A common complaint from young voters in the UK is that there is virtually no diversity within the house of commons, and therefore only a proportion of society is actually represented. The typical picture painted of a politician is a white, middle class man in his fifties with traditional and conservative view points. Admittedly this description does seem to coincide with the majority of MP’s, however, brace yourselves, because I am here to tell you that it does not fit everybody.
Introducing Mhairi Black. A twenty-three-year-old SNP politician from a Paisley, which out of 7000 areas in Scotland was rated as the worst place to live due to poverty. The youngest member in the House of commons since at least 1832 personifies difference, her appearance in politics is long awaited, and her fresh perspective is much needed. It is clear to see Black is not afraid of a challenge but completely and utterly devoted to her cause, elected at just twenty years old whilst still studying a degree in Politics and Public Policy, she later went on to graduate from The University of Glasgow with first class honours.
After winning the 2015 election she became the youngest politician to be elected in 185 years, her youth is not the only unconventional aspect of this young woman. When questioned about ‘coming out’ as being gay she frankly replied, “I was never in” – this blunt honesty is something desperately required in the political world and her openness acts as a breath of fresh air, opposed to the spin doctoring we normally see. Here we have a politician that grew up in a different generation, in one where homosexuality is not seen as a hindrance or some sort of secret, one that grew up with people accepting her for simply being herself despite what she has accomplished (which is undeniably phenomenal) and one who will hopefully bring these ideals with her into the political world.
Mhairi Black’s speeches have often found themselves on social media being shared extensively, in one case a speech about food banks received over 10 million views, perhaps due to her much-loved feistiness. Watching this young woman so passionately argue her cases fills viewers with hope, hope that we do have at least some of the right people in charge, hope that we are being heard and understood by those in power, and hope that her fight and spark will carry her through, enabling the changes that need to happen.
So, not only is Black opposing political frameworks for simply being a female, working class, determined and homosexual politician, she also openly opposes the political operating system. This spirited Scott has actively criticised Westminster’s practice, pointing out that in order to vote MPs have to do it in person which instead of resulting in higher voting rates, has instead diminished them due to many MP’s not bothering to turn up at all.
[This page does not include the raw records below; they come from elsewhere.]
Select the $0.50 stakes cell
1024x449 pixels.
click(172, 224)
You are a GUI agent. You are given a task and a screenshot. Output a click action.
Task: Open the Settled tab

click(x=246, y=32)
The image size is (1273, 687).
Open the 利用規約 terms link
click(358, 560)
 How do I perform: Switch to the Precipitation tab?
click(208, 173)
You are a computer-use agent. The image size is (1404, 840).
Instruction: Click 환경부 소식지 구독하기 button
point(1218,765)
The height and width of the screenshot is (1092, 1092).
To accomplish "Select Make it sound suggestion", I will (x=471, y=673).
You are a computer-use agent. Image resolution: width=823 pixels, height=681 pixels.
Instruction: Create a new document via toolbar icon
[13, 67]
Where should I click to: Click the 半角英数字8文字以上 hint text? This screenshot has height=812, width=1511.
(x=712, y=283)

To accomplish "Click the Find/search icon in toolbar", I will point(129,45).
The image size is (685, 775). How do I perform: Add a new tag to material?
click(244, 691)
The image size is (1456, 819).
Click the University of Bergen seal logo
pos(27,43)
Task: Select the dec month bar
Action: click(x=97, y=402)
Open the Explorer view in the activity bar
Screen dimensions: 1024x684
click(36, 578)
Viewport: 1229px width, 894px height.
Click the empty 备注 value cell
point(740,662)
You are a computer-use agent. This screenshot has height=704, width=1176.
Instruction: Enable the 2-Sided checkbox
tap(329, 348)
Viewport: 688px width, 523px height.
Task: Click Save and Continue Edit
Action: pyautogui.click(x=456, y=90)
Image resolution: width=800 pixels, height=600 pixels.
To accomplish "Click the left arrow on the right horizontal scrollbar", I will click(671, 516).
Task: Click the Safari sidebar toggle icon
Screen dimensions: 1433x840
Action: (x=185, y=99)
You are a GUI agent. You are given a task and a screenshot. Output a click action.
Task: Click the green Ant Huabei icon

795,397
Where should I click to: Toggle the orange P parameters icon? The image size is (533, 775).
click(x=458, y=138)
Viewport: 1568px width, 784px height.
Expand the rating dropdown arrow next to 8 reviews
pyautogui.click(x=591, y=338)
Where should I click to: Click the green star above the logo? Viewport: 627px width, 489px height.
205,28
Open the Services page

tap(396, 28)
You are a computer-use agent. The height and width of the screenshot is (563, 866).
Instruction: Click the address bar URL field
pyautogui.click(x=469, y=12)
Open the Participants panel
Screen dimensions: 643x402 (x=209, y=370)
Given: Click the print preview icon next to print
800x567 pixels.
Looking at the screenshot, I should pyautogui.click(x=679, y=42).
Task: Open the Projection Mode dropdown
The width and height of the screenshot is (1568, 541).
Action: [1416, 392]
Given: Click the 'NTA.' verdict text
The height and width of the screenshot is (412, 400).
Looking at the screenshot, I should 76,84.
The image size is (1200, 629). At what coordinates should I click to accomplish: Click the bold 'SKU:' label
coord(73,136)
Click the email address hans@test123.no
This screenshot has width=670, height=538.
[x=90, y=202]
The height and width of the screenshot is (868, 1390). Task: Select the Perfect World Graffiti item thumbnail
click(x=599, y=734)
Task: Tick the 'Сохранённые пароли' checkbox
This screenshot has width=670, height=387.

Describing the whole system as “so excluded from reality” she is actively proposing changes to the way things are run, suggesting an electronic voting system to influence those lucky enough, and make it as easy as possible for those who have are entitled to actually use it.
In her October 2017 speech about alterations to the benefits system and the proposal to roll out universal credit Black called the concept “arrogant and idiotic” and ended her fearless and factual speech warning the government to “halt it, and halt it now”. She explained that the government was acting like a vindictive loan shark who instead of being repaid is coming after its victims in terms of their stability, mental health, physical wellbeing and ultimately their sense of security. She criticised the government’s attitude towards the economic climate and reemphasises the fact that it was those in power who created this enormous debt and exposes their poor actions. Black bluntly summarised “we are not dealing with the national debt, we’re simply shifting it onto vulnerable households” and creates a voice for those who have been silenced.
Instead of praising government actions like many in her position do, she really acts as the spokesperson for the public, unlike most in power Mhairi does not feel distant from the public or entitled by her status. Black really is the people’s person.